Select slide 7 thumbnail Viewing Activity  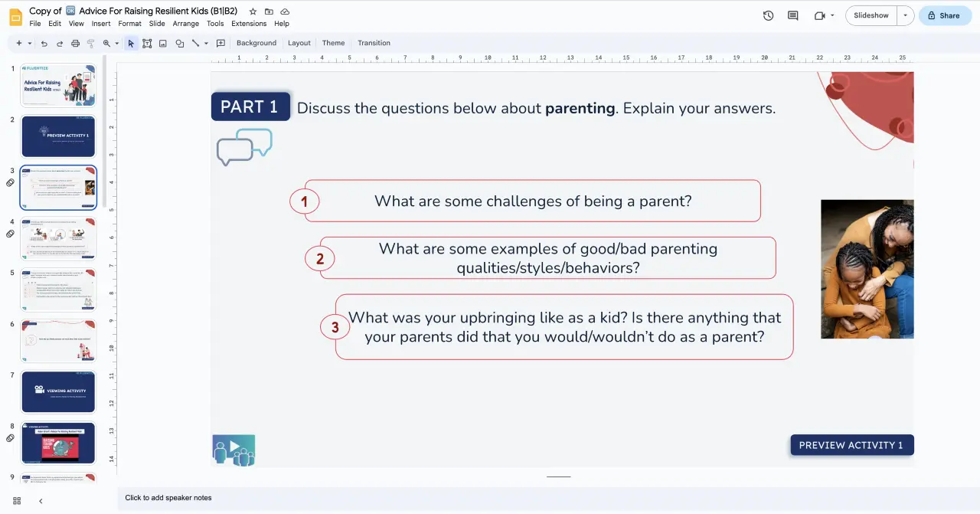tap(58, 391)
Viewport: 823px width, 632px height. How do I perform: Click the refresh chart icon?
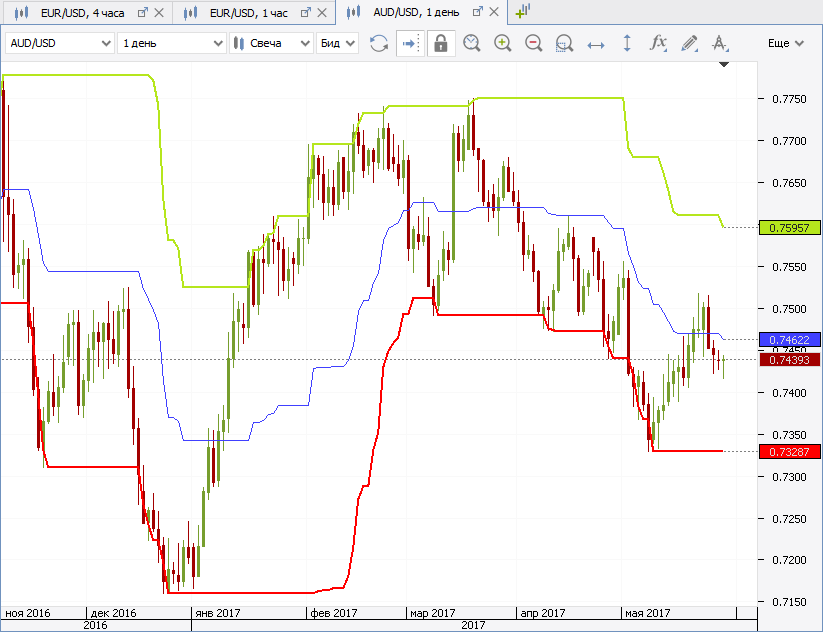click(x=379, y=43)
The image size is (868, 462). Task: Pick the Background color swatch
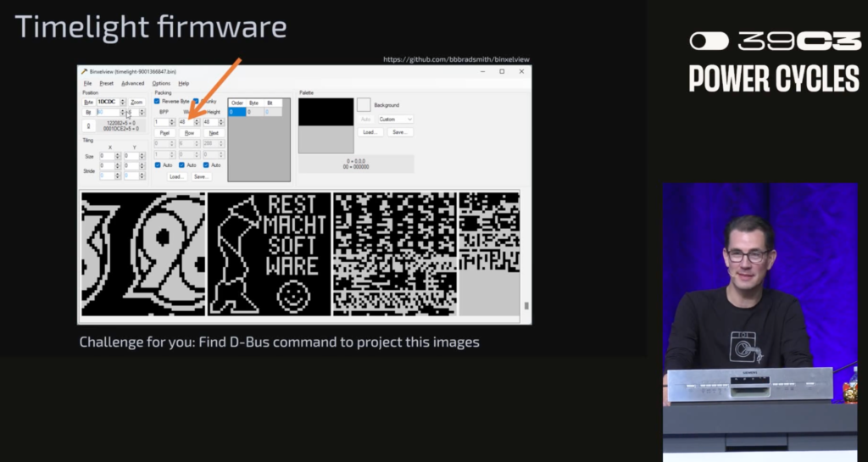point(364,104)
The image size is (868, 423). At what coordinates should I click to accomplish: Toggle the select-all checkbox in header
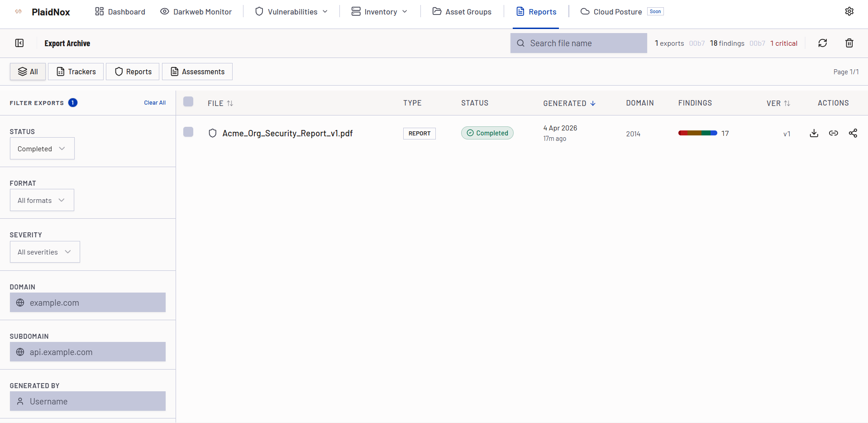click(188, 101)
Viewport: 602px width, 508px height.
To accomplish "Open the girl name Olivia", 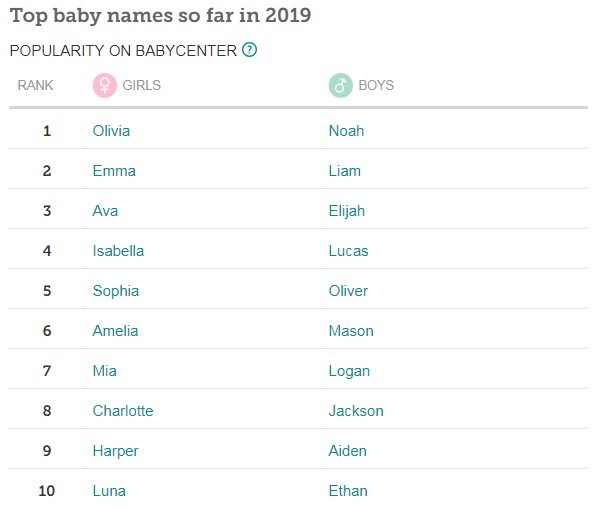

* **Exercise goal**
Please retype the lines from the one that contains "The image size is (868, 462)." to the final line of the records, both included, exactly as written and without any pictures.

* **Reply**
The image size is (868, 462). Task: Pick the Background color swatch
point(364,104)
The image size is (868, 423). At what coordinates should I click to accomplish: Toggle the select-all checkbox in header
click(188, 101)
Viewport: 602px width, 508px height.
To accomplish "Open the girl name Olivia", 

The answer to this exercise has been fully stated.